**What to do:** Every line of the material is to be transcribed verbatim, with images omitted.

**Given data:**
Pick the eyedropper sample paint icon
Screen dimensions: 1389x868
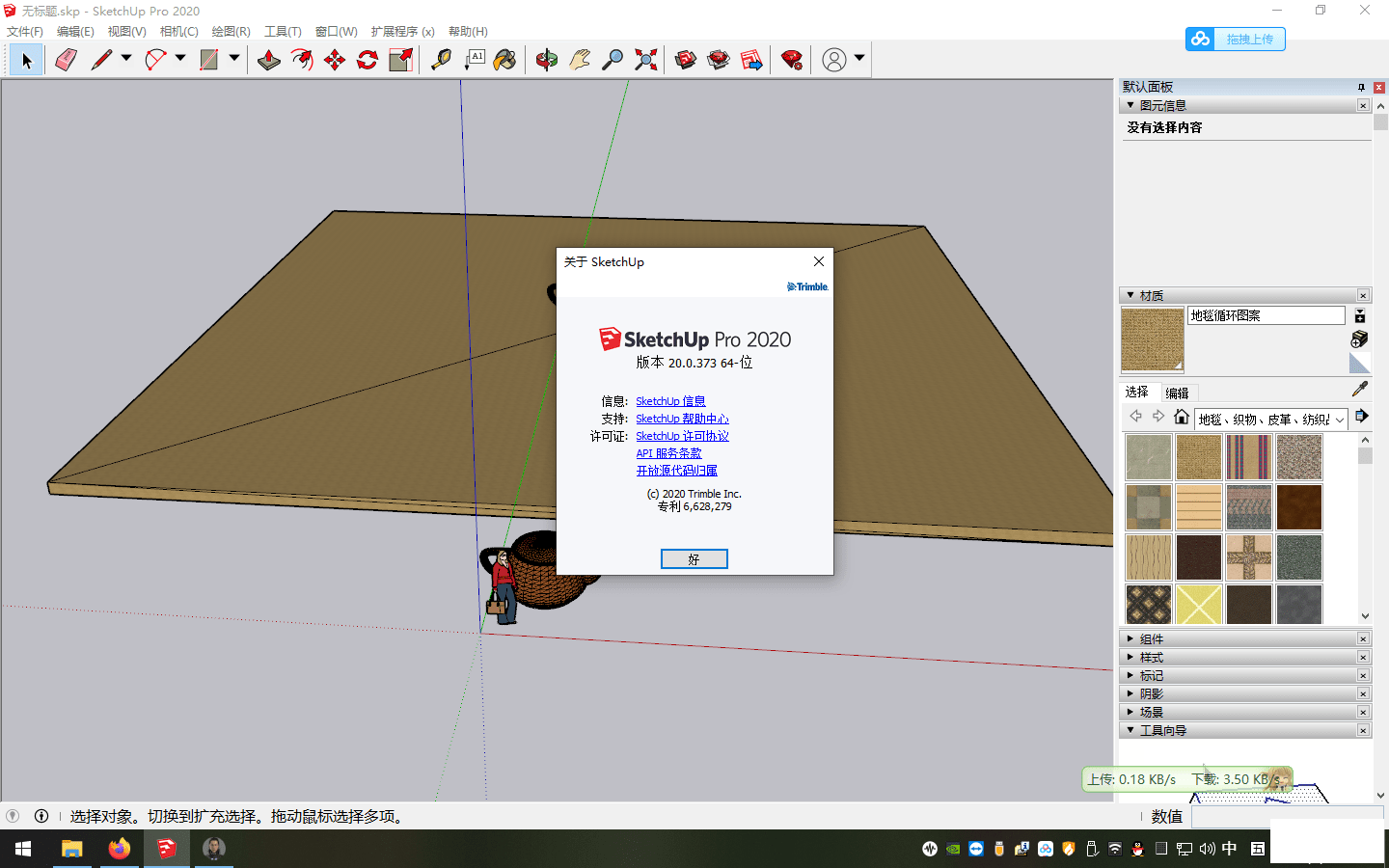click(x=1360, y=389)
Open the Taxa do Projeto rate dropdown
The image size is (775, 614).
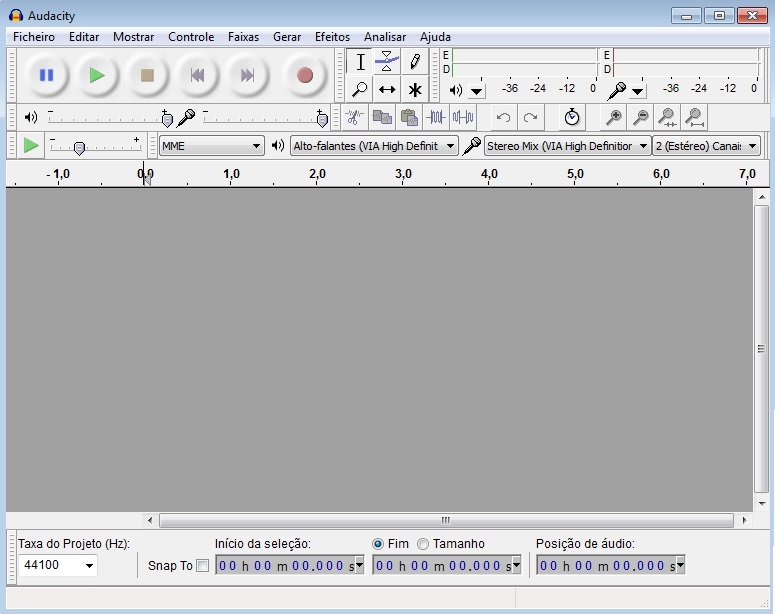coord(58,566)
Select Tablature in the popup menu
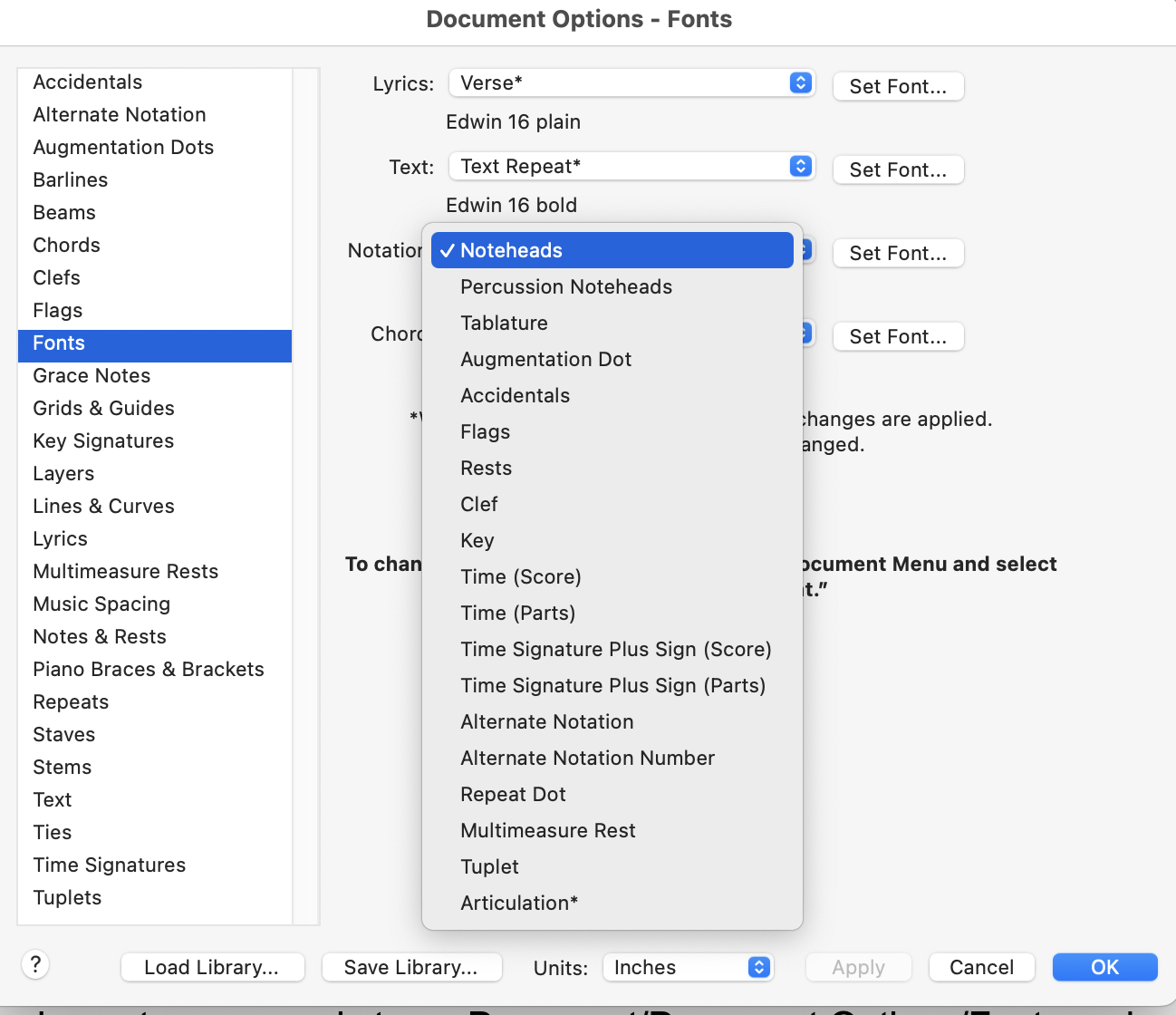Screen dimensions: 1176x1015 (x=504, y=324)
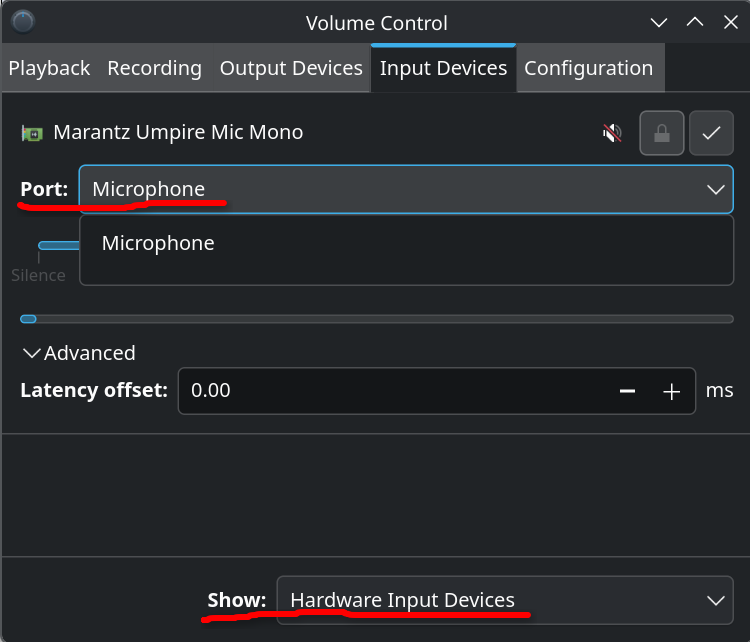
Task: Decrease latency offset with minus button
Action: pyautogui.click(x=627, y=391)
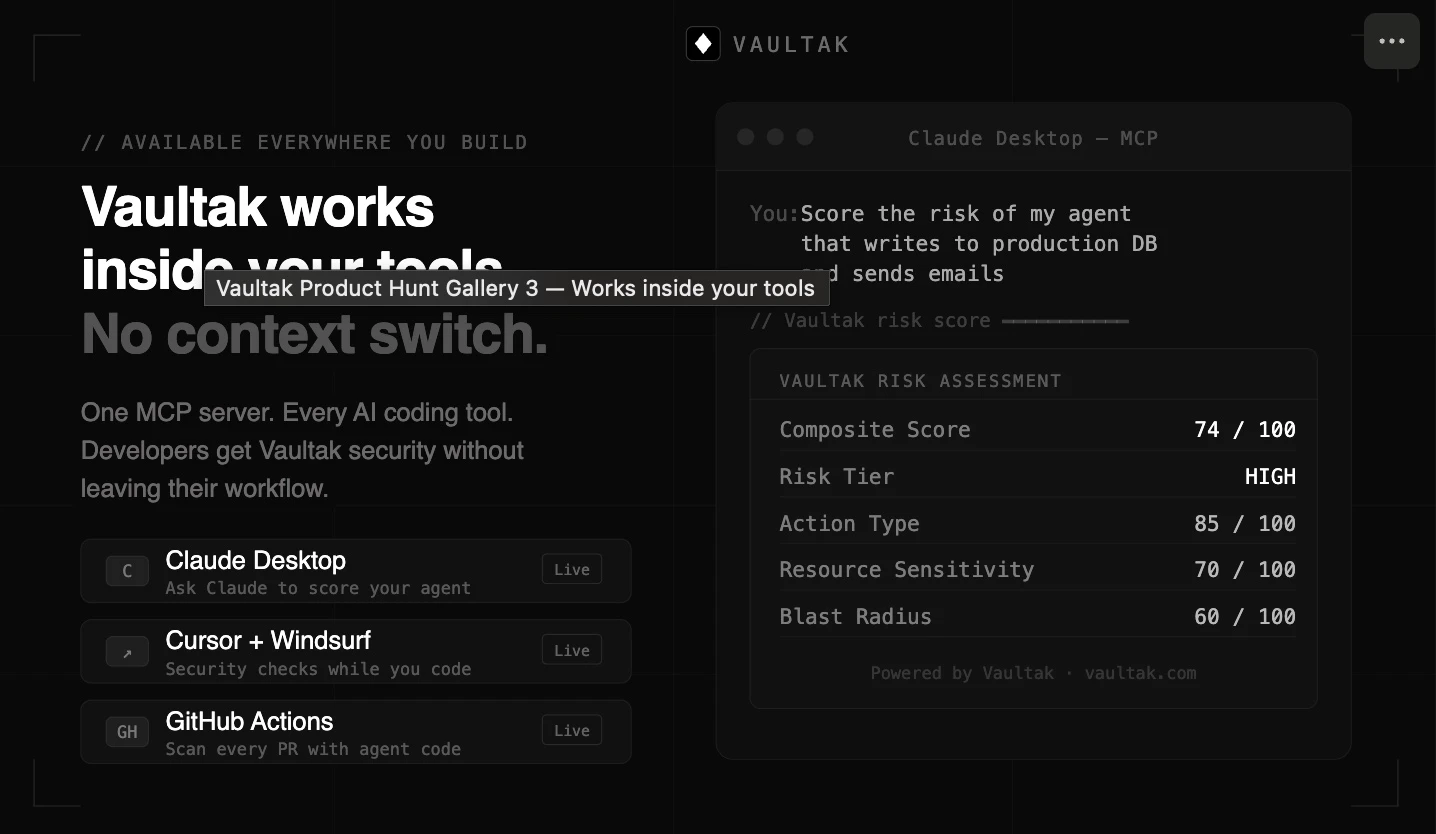Toggle the Live badge for Claude Desktop
Screen dimensions: 1436x834
click(x=571, y=568)
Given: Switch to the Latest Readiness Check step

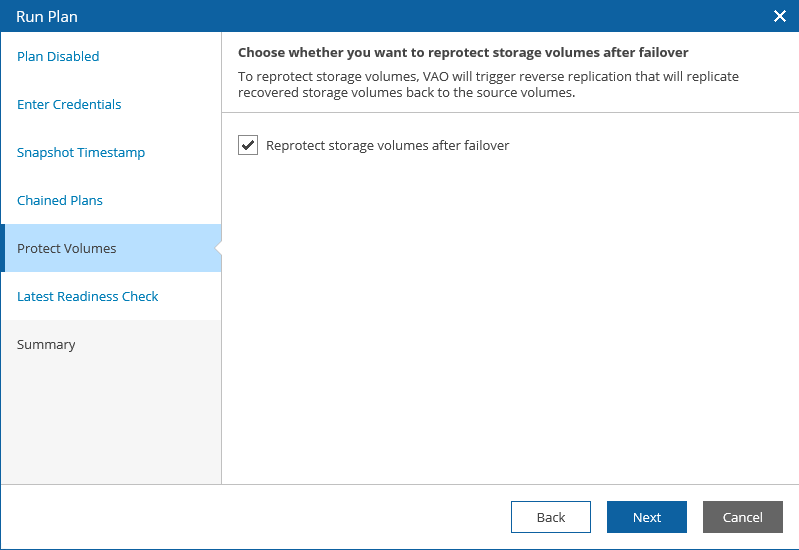Looking at the screenshot, I should tap(88, 297).
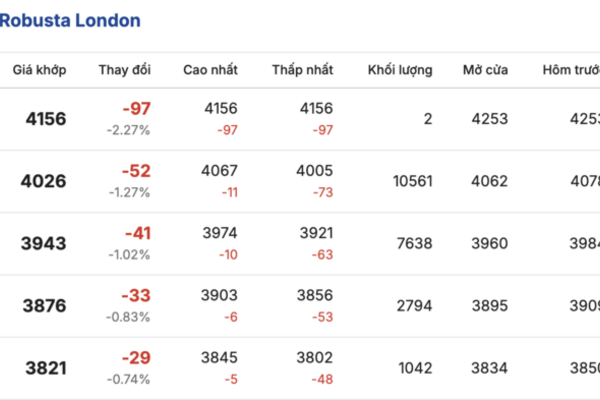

**Answer section:**
Pick the eyedropper sample paint icon
Screen dimensions: 1389x868
click(x=1360, y=389)
Open the Taxa do Projeto rate dropdown
The image size is (775, 614).
coord(58,566)
Select Tablature in the popup menu
Screen dimensions: 1176x1015 (x=504, y=324)
Task: Decrease latency offset with minus button
Action: pyautogui.click(x=627, y=391)
Toggle the Live badge for Claude Desktop
Screen dimensions: 1436x834
click(x=571, y=568)
Given: Switch to the Latest Readiness Check step

Looking at the screenshot, I should tap(88, 297).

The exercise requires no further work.